The last sentence was about your ask to have matrices (and included batches) that can be closed but not settled, I'll try to clarify better in an additional comment.

Agree @mdebarros, that post transfer request should be removed, it was there for the initial tests, and is no longer needed.

MichaelJBRichards commented 1 year ago

I fear, @pedrosousabarreto , that we are still not quite at the point of agreement. Let me take an example: if I were to issue a GET /transfers, would I expect to see the state of the transfer as it currently is, or the state of the transfer as it was when I issued the POST /transfers? I'm guessing, the latter; if you don't agree, I think we have a fundamental design crisis on our hands. So you're right in the sense that a GET shouldn't change the content of a matrix; but wrong, I think, in that you're designing the matrix update to happen in the wrong place.

Now, I'm as relaxed about CQRS as the next (insert gendered identity here), but I hope that you won't mind if I say that I have a different view on how it should be implemented in this case.

If I've understood your API design correctly, you expect the C part of the CQRS pattern to come from the external API: "please update the matrix". In my view, the C comes internally: when the settlements BC updates the content of a batch, it should properly update the content of all matrices which contain that batch. I can perfectly understand that programming this is simpler if you postpone calculation of the matrix until someone asks to see it, but in my mind at least that is not well aligned with the CQRS pattern.

My reading of the HTML syntax is as follows. The initial POST to the matrix should create a resource, which contains the matrix criteria and the current state of the matrix content. This resource is then updated by the addition of new settlement batches and the updating of existing settlement batches. The GET then requests (as your reference says) "transfer of a current selected representation for the target resource": that is, the current state of the matrix. A GET on a matrix is, in my view, no more obliged to return the same results as it did to previous GETs than is a GET /transfers to return the state in which the transfer was when it was created.

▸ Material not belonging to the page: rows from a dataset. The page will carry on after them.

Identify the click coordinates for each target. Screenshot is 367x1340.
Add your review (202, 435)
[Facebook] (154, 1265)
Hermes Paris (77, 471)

This view of things implies, as you will be aware, that an initial POST will require calculation of the matrix which corresponds to the criteria entered. Fortunately, the pattern that we have proposed means that the overhead of this construction is only dependent on the number of batches, and not on the number of transfers which have been aggregated into each batch. Is this a large overhead? Well, I tried a small experiment. If we assume maximum granularity for the settlement batches, then we shall create a new batch every second. If we align with the Level One principles, then we shall not settle less regularly than daily. So the maximum number of batches in a day would be 86,400 (60x60x24). So I knocked up a little MySql table with two columns (batch name and batch total), and stuck a batch into it for every second of three days (March 1-3) - approximately 250k batches. Then I asked for the aggregate of a matrix which contained every settlement batch for the middle of the three days:

select count(batchname) as `Records`, sum(batchtotal) as `Sum`
    from settlementbatches
    where batchname like 'Default.2023.3.2%';

This executed in 63ms, which doesn't look to me like a major problem. Perhaps we should convert that into an NFR of a form like: should update and return a matrix of 100k batches within 100ms.

So I still want to see matrix content returned when the operator requests the creation of a matrix. As I said yesterday, this isn't a comment about your internal APIs: it's up to you to design them how you want. But at the externally facing API, when I create a resource using a POST I think it's reasonable to see the resource created as the response - which, for me, means content as well as form.

pedrosousabarreto commented 1 year ago

@MichaelJBRichards This discussion is going too deep in the implementation details, maybe we should go back to the requirements and API design, and leave the implementation details aside.

The requirements, as I understood them are, please comment if not correct:

Future nice to have:

A few notes on the current implementation:

Is there a way we can validate those requirements with an operator maybe?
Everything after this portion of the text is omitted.